Records contained in a dataset:
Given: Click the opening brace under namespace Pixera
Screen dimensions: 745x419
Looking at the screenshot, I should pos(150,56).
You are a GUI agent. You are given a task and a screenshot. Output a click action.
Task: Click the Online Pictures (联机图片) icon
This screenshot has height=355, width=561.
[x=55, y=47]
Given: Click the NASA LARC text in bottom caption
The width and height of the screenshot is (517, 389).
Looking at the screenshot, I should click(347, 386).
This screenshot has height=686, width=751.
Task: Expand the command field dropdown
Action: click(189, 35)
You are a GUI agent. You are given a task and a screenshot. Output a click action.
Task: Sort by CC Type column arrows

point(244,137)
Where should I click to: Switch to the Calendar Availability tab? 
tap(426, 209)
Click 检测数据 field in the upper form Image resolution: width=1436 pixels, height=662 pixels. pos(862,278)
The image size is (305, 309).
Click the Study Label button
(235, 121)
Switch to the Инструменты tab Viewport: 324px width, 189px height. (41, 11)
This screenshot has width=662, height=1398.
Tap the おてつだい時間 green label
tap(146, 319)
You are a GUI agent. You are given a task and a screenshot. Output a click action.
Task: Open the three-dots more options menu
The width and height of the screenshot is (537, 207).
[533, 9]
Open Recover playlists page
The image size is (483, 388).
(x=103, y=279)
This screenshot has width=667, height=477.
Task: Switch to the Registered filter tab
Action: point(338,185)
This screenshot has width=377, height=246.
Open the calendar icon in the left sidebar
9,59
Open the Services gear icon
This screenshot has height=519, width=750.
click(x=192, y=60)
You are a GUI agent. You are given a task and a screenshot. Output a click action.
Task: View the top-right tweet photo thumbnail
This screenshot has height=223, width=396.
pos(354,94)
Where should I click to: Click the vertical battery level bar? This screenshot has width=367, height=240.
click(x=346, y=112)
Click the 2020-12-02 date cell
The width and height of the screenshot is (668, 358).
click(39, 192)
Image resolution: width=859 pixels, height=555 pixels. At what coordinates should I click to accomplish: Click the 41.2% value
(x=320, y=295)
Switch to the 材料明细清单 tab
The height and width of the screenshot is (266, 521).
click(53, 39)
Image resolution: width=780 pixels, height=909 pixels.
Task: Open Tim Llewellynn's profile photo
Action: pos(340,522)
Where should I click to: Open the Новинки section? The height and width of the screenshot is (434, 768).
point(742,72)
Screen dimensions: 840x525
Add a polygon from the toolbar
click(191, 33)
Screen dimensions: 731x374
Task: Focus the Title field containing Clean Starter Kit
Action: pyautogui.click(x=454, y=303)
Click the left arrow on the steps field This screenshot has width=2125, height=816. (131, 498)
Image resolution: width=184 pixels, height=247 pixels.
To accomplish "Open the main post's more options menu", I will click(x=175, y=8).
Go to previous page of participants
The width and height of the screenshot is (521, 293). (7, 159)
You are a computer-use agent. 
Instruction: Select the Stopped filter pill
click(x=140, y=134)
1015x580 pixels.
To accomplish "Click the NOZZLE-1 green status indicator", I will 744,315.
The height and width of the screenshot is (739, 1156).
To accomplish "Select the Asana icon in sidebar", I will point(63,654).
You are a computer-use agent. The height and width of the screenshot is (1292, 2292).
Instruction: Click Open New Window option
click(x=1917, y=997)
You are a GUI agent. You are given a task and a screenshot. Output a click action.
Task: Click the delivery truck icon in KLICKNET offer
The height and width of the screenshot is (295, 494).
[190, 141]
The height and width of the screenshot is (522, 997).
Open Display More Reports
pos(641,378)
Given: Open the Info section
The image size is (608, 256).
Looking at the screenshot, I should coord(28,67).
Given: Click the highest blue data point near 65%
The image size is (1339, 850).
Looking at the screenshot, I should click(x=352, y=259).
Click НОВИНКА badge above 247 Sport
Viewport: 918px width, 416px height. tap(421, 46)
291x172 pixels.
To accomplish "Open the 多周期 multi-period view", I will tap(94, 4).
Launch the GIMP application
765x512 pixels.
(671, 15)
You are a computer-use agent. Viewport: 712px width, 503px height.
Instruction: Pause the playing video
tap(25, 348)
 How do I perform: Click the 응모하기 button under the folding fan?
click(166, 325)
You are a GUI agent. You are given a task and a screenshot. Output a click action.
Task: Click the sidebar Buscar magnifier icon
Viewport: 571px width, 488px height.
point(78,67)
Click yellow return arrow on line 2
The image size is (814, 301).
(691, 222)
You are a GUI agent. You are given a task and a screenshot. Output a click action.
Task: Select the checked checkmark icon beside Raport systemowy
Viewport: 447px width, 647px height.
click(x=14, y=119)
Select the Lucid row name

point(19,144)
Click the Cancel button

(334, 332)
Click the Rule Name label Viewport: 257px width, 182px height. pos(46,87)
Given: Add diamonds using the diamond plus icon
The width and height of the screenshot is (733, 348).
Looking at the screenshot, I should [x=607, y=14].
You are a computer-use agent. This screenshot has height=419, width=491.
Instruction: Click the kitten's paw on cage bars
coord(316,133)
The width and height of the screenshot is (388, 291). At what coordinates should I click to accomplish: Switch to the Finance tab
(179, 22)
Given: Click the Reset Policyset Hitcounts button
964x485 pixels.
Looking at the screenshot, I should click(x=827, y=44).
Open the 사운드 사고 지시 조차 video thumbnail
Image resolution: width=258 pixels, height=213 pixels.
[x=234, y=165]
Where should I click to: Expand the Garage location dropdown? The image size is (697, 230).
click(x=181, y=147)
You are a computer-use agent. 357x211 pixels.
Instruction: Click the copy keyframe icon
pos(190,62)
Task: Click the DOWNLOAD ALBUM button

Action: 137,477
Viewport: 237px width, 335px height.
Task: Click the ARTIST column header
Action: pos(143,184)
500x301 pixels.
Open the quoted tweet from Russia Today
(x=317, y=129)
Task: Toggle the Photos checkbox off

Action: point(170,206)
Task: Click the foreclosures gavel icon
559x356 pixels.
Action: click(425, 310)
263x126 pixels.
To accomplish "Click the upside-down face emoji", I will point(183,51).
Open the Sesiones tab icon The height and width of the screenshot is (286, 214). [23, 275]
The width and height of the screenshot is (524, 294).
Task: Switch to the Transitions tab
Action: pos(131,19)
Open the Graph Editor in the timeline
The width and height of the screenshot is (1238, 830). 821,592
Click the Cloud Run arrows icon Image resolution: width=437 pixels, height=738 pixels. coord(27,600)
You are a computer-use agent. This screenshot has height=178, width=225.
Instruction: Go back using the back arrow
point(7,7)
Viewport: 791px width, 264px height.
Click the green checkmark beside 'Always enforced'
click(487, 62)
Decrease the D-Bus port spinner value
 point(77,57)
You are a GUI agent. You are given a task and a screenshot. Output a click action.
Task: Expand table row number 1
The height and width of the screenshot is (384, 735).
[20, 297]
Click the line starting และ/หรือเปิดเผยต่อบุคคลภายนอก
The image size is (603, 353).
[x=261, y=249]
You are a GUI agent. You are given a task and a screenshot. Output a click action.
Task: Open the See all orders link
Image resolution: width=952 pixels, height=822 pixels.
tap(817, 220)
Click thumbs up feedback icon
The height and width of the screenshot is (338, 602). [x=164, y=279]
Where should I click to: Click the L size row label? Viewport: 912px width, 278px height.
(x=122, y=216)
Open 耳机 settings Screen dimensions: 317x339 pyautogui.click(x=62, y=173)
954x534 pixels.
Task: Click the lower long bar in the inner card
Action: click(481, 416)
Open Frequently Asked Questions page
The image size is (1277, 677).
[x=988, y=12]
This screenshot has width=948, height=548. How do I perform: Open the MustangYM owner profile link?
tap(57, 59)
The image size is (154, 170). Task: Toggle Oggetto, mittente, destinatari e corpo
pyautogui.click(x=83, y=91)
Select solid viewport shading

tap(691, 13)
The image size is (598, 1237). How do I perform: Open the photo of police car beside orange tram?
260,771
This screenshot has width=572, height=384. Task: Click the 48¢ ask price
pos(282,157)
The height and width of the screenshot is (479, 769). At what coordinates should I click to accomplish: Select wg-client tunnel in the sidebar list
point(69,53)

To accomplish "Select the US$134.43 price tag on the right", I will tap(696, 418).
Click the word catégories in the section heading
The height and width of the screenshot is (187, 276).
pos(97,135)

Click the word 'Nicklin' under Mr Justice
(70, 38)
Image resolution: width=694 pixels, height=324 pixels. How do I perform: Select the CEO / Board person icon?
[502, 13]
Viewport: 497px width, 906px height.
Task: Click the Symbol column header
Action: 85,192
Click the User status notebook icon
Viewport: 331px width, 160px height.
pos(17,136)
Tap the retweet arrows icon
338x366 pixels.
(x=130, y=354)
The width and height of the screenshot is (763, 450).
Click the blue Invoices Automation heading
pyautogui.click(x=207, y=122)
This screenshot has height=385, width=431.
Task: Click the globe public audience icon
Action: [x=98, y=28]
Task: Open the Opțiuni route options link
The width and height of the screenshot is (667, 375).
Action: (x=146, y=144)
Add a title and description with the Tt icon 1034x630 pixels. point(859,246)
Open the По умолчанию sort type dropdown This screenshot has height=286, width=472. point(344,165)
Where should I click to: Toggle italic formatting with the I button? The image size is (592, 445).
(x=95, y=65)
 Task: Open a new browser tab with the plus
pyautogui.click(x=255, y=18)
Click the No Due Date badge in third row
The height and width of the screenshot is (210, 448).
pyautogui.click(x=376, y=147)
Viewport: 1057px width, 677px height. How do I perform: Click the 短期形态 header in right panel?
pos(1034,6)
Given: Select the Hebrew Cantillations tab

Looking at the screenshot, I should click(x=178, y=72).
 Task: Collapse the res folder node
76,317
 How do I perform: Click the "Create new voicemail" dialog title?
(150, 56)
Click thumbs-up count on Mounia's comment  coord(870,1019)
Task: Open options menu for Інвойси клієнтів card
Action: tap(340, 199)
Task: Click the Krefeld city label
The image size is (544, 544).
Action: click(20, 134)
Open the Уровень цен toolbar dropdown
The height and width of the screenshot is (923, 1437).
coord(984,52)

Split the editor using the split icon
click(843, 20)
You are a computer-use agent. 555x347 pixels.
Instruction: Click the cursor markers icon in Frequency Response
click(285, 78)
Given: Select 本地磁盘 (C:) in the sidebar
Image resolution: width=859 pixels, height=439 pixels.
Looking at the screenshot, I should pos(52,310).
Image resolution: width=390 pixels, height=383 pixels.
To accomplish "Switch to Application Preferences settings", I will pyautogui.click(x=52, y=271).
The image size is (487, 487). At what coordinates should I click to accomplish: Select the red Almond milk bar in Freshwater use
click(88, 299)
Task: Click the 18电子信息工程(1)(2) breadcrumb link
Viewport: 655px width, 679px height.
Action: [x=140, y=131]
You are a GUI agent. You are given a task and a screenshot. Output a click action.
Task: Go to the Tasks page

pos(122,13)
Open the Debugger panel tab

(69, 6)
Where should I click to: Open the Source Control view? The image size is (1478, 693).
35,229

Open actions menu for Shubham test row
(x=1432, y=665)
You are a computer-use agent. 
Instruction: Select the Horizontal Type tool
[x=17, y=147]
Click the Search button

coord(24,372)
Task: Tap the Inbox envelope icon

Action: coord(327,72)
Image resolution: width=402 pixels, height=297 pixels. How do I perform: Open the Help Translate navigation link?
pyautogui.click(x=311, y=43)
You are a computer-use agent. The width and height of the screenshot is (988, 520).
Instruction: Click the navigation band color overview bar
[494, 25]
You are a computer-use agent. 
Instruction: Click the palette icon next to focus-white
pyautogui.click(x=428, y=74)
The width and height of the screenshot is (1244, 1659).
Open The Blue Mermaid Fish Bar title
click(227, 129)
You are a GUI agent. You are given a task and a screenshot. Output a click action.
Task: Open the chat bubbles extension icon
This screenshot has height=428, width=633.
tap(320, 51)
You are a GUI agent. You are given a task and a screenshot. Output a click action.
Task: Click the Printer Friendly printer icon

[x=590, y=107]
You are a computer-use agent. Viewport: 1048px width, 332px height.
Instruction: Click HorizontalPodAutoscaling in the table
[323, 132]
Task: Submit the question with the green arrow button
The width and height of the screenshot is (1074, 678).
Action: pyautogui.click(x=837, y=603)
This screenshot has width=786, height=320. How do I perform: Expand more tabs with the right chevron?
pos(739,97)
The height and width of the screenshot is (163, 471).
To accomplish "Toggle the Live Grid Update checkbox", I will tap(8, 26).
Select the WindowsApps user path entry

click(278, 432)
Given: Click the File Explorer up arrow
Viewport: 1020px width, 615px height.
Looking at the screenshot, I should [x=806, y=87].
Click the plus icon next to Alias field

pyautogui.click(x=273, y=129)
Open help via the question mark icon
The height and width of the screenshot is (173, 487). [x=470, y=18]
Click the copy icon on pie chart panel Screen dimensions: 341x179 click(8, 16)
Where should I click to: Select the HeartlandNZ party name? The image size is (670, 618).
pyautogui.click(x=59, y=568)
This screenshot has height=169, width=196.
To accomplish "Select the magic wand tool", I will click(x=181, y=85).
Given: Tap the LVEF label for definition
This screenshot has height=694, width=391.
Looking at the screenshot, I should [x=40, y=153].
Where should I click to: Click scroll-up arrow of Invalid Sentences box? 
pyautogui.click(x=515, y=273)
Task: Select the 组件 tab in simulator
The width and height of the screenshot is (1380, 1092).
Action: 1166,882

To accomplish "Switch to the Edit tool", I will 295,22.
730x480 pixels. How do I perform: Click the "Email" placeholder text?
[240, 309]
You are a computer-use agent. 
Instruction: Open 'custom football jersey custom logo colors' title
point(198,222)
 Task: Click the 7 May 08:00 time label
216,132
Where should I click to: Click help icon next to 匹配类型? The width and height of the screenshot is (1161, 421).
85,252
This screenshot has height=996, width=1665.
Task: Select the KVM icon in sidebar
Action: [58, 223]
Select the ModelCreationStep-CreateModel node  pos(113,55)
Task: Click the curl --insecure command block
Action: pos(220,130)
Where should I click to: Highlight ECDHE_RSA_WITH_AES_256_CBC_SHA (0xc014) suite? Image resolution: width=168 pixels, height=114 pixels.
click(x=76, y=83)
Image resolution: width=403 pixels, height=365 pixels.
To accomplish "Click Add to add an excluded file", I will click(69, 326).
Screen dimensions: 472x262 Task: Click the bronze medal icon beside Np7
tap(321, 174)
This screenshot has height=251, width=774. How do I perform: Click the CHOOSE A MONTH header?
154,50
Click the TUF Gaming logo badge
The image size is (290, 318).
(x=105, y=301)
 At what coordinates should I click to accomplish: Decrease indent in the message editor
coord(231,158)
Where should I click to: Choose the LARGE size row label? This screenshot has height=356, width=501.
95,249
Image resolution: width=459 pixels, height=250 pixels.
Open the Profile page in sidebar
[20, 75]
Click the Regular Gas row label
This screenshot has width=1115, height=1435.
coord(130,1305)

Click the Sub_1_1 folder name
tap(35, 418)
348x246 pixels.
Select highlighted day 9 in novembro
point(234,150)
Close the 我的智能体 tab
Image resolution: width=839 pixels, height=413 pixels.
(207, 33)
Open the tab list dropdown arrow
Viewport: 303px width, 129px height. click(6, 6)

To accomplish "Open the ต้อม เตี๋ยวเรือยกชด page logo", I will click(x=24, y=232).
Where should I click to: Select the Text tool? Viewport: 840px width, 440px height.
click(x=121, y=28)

### Task goal
Look through the entries. Copy out each line with "thumbnail" in it.

### Solution to the problem
Task: View the top-right tweet photo thumbnail
Open the 사운드 사고 지시 조차 video thumbnail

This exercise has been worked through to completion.